= Léon Bernier =

Canadian musician (1936–2011)

Léon Bernier (6 September 1936, Hull, Quebec (now Gatineau, Quebec) - 11 October 2011, Longueuil) was a Canadian composer, conductor, pianist, arranger, accompanist, and music pedagogue. He composed and arranged music for numerous programs on Canadian radio and television, and also wrote music for a number of theatrical productions in Canada. For CBC Television he served as music director of the programs Les Coqueluches, Allo Boubou, Zoum, and Les Démons du midi, and composed music for the television dramas Edna, Le Vélo devant la porte, Pâques, Le Misanthrope, and Coup de sang among others.

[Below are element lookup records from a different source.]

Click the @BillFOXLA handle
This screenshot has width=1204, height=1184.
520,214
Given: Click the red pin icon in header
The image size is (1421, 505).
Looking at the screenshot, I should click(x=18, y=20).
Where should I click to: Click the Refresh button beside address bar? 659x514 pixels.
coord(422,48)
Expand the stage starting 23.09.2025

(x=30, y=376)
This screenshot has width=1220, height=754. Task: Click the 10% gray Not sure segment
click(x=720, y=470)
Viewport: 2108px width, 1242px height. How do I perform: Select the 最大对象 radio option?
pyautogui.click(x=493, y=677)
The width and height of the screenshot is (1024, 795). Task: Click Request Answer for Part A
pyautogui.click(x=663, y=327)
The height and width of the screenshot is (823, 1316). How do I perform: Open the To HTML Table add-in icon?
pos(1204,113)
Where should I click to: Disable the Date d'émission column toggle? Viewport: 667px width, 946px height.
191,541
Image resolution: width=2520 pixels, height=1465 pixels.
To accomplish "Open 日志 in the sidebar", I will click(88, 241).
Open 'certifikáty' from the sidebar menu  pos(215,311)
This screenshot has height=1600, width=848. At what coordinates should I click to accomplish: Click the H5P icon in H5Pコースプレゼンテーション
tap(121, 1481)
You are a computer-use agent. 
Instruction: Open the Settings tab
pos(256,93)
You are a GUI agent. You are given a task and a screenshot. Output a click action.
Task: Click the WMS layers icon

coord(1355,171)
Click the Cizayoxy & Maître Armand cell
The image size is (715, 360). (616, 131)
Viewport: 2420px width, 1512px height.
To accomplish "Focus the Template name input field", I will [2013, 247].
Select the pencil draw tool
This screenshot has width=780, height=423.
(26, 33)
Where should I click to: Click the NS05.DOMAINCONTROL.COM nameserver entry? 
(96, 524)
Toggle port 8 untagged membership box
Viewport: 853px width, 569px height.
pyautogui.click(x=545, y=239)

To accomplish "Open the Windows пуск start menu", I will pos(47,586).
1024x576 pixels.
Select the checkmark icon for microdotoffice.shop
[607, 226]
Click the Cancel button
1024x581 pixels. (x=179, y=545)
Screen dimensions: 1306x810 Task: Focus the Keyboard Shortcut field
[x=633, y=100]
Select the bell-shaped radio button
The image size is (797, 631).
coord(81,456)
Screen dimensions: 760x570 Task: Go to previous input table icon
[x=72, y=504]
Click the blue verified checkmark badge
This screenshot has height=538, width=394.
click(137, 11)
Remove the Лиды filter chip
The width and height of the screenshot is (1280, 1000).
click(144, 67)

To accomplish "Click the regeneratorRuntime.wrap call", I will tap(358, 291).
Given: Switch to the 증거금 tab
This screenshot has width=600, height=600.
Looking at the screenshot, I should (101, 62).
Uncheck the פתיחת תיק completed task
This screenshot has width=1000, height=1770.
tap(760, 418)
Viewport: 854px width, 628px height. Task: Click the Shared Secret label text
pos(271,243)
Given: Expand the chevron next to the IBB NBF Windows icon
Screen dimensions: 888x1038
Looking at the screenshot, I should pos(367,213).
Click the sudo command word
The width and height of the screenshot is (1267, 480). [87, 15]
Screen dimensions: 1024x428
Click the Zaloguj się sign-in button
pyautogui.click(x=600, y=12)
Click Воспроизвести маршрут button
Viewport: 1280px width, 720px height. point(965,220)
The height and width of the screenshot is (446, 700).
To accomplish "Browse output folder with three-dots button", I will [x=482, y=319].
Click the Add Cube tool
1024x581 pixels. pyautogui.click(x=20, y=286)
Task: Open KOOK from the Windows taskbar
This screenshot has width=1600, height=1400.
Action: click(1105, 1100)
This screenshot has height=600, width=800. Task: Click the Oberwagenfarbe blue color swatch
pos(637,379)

In 1962 Bernier founded Les Diplomates du Québec, an award-winning drum and bugle corps which remains active to this day. He served as pop singer Ginette Reno's music director from 1964 to 1972. His arrangements for Reno's self-titled album was awarded the Grand Prix du Disque in 1968. From 1970 to 1972 he was director of a summer concert series at the Place des Arts in Montreal. As a pianist, he appeared as a soloist with a number of notable Canadian ensembles, including several appearances with both the Quebec Symphony Orchestra and the Montreal Symphony Orchestra.

Bernier was a pupil of pianist Hélène Landry at the Conservatoire de musique du Québec à Québec where he graduated with a premier prix in piano performance in 1954. In 1955 he was awarded the Prix d'Europe which enabled him to study under Renzo Silvestri from 1956 to 1958 at the Accademia Nazionale di Santa Cecilia in Rome. He taught on the music faculties of Laval University, the Université de Montréal, and the Université du Québec.